Johnny Cash, American Recordings, American Recordings, 1994, 16/44.1 FLAC
Just the man-in-black and his guitar on this iconic set of songs. Listening to “The Beast in Me” returns the HE-R10P to the top of its game. The added warmth and the spacious tuning help bring the best out of elder Johnny Cash’s deep, resonant vocals. He and his acoustic guitar sound positively huge. Listening to the HIFIMANs I almost felt like I was in the room with Cash when he laid down these sparse, simple yet profound tracks.
Gov’t Mule, Shout!, Blue Note, 2013, 16/44.1 FLAC.
This is a two-disc set from this Southern Rock staple with the second disc featuring alternate takes of songs with special guest performances. “Stoop So Low” featuring Dr. John on lead vocals was tailor-made for the HE-R10P. The groovy, swampy organ vibe mixed with Dr. John’s gravelly delivery, and the “Wah-Wah” guitar flourishes makes the most of the warm and spacious presentation of these headphones. And the bass reach just makes these headphones groove that much harder. The pinnacle of fun, listening to this.
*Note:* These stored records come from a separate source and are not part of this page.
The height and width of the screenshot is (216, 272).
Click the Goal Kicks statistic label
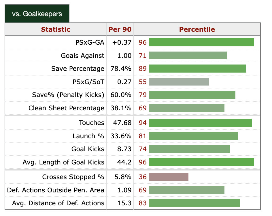[88, 149]
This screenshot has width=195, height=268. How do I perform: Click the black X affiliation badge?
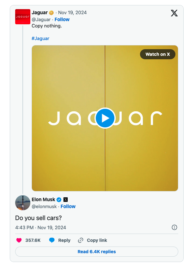click(x=65, y=200)
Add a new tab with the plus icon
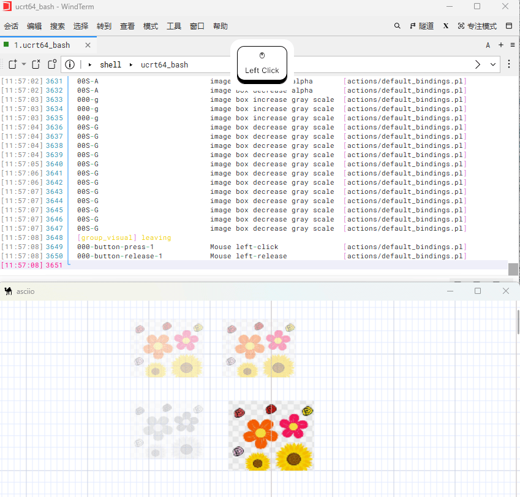Viewport: 520px width, 497px height. pos(500,45)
If your headphone preferences veer towards a more warm and spacious sound with plenty of bass, and you have the budget, the HIFIMAN HE-R10P are worth a listen.
- Spacious sound.
- Great bass response.
- Optional wireless use is a bonus.
- Improved luxury look and feel.
I respect HIFIMAN as a company and the accomplishments they have made with their products over the years. I have enjoyed both their flagship, midrange, and entry-level headphones to an equal degree. The HE-R10P planar magnetic closed-back headphones are an interesting departure for the company. I found them quite fun to listen to with most kinds of music and the HE-R10P have some endearing sonic qualities to them that should find favor with many high-end headphone enthusiasts. Personally, I don’t think they are a “game-changer” headphone like the HE-1000 were back in the day and I wish the HE-R10P had a more premium and luxurious feel to them for a flagship set of cans. That being said, I know a number of people who would find the HIFIMAN HE-R10P’s warm and spacious sound character to be just their cup of tea. They certainly have a different personality, and in the high-end headphone game, that accounts for a lot. They are worth a listen if you get the chance.